-- WHAT YOU ARE ASKED TO DO --
Work through the entries below and show every line in which "computer" is found.

━━━━━━━━━━━━━━━━

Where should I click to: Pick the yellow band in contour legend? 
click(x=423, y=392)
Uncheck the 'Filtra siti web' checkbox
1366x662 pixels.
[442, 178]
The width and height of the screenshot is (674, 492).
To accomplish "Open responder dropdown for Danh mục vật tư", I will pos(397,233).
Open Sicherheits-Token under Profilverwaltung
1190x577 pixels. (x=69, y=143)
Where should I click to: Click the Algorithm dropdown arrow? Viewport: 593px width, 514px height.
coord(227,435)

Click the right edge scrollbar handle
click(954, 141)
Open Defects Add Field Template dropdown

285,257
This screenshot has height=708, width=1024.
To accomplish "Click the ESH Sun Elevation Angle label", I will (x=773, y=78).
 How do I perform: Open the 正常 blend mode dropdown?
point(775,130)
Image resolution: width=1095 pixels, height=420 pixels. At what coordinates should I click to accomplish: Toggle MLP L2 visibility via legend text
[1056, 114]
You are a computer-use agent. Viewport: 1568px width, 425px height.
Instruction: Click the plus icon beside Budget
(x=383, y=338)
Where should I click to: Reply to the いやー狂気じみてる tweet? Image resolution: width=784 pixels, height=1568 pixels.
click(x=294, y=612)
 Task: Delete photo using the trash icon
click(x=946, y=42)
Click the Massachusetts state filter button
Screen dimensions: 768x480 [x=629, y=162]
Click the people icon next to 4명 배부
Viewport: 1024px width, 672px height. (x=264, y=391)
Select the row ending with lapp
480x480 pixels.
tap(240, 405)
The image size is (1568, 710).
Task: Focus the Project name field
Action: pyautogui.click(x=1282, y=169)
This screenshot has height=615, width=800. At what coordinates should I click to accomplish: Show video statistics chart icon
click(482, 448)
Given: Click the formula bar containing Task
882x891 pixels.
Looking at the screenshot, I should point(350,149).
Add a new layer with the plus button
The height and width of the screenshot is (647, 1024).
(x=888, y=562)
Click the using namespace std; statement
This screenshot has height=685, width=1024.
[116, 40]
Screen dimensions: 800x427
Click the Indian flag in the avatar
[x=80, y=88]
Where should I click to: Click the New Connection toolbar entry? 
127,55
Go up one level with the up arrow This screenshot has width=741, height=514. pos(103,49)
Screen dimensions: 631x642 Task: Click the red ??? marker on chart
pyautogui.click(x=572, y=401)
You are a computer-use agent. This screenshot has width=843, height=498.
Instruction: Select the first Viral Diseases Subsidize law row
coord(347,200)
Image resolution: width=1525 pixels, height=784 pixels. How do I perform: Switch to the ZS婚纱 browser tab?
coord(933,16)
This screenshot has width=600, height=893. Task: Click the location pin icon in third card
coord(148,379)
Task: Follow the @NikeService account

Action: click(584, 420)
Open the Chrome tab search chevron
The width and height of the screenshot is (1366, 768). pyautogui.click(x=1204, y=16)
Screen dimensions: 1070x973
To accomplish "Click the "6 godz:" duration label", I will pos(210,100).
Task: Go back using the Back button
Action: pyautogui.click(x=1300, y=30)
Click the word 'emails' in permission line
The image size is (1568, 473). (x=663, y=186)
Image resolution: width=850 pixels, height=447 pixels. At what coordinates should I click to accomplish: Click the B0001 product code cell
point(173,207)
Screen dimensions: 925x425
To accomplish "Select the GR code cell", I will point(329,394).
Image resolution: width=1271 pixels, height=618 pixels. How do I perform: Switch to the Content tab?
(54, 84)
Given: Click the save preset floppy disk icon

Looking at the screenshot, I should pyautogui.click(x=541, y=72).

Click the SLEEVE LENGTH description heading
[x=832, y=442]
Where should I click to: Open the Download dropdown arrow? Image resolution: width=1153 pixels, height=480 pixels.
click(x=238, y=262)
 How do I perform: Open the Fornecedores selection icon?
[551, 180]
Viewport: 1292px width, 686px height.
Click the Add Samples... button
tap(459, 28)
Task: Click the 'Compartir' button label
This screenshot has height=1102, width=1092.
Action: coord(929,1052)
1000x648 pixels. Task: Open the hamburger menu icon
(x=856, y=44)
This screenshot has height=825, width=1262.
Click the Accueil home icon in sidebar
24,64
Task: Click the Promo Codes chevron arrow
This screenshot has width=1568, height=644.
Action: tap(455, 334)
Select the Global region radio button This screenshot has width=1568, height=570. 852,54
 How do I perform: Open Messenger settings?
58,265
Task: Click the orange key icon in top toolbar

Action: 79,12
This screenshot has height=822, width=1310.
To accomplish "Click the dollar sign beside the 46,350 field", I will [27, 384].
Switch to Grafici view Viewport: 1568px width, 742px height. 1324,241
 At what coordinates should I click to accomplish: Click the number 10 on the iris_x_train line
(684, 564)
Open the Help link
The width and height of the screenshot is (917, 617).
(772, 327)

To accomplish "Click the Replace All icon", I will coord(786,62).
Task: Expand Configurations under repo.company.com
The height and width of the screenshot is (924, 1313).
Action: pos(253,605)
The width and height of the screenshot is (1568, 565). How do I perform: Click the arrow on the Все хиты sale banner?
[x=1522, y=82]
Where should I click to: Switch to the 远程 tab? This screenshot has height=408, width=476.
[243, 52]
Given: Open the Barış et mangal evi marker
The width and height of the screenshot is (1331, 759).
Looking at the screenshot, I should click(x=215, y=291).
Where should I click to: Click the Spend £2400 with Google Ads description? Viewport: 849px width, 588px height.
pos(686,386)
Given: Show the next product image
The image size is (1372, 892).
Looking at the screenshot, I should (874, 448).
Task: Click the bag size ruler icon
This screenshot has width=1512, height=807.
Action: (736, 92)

━━━━━━━━━━━━━━━━

-- TASK SOLUTION --
You are a computer-use agent. Viewport: 1568px width, 425px height.
You are a computer-use agent. This screenshot has width=843, height=498.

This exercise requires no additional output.